Earlier in 2013, I made a shocking prediction. I said the era of cheap, easy Federal Reserve money was going to come to a long, drawn out end. I predicted that the Fed would start tapering its mammoth quantitative easing (QE) program late last year, and would eventually whittle it down to nothing.
My timing was off by a few weeks. They didn’t taper in September. But when all of Wall Street said that meant they wouldn’t pull the trigger until much later in 2014, I stuck to my guns and called for a shocking December move. Sure enough, they agreed to slash $10 billion from the QE program last month — and at their policy meeting today, they did it again.
Today, the Fed announced it would shrink its QE program by another $10 billion, to $65 billion. |
Specifically, the Fed said it would shrink its QE program by another $10 billion, to $65 billion. Policymakers also strongly implied they will continue reducing their bond buys going forward. That means QE could be whittled down to nothing at the coming handful of meetings. And that, in turn, sets the stage for actual short-term interest rate hikes.
The ramifications of these moves will be widespread and severe for both the interest rate markets and the markets that take their cues from them — which, frankly, are pretty much every market on the planet.

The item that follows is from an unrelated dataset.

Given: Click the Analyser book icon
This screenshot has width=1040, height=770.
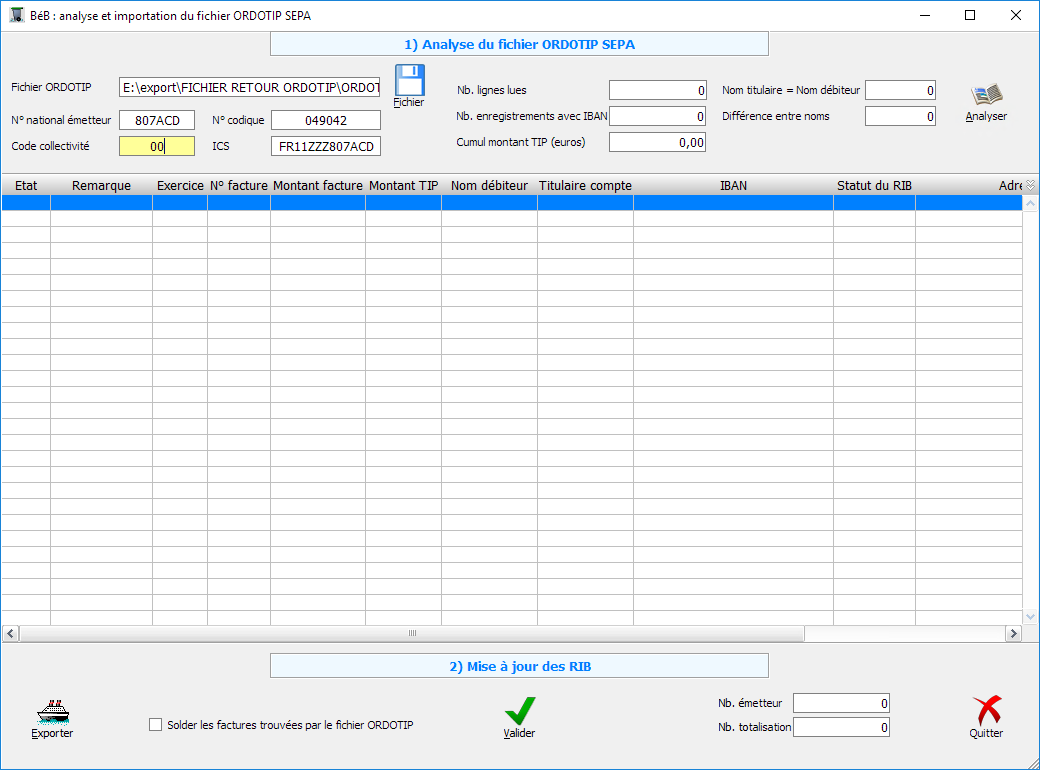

We’re already seeing vulnerable emerging markets impacted by the Fed’s moves. Central banks in Turkey and South Africa have been forced to respond to the Fed’s policy shift by jacking up their interest rates — by as much as a whopping 425 basis points (4.25 percentage points). Other countries as far flung as Indonesia and Brazil have already done the same.
I believe this turnaround in interest rate policy … potentially the biggest one in 37 years … is THE most important market story for the foreseeable future.
If you care about your bonds, your stocks, your currency investments, your real estate holdings, or virtually anything that is impacted by the cost of money, I urge you to stay abreast of the shifting sands in the interest rate markets. And I promise to do my dead level best to help you navigate all these developments in the days, weeks, months, and years ahead.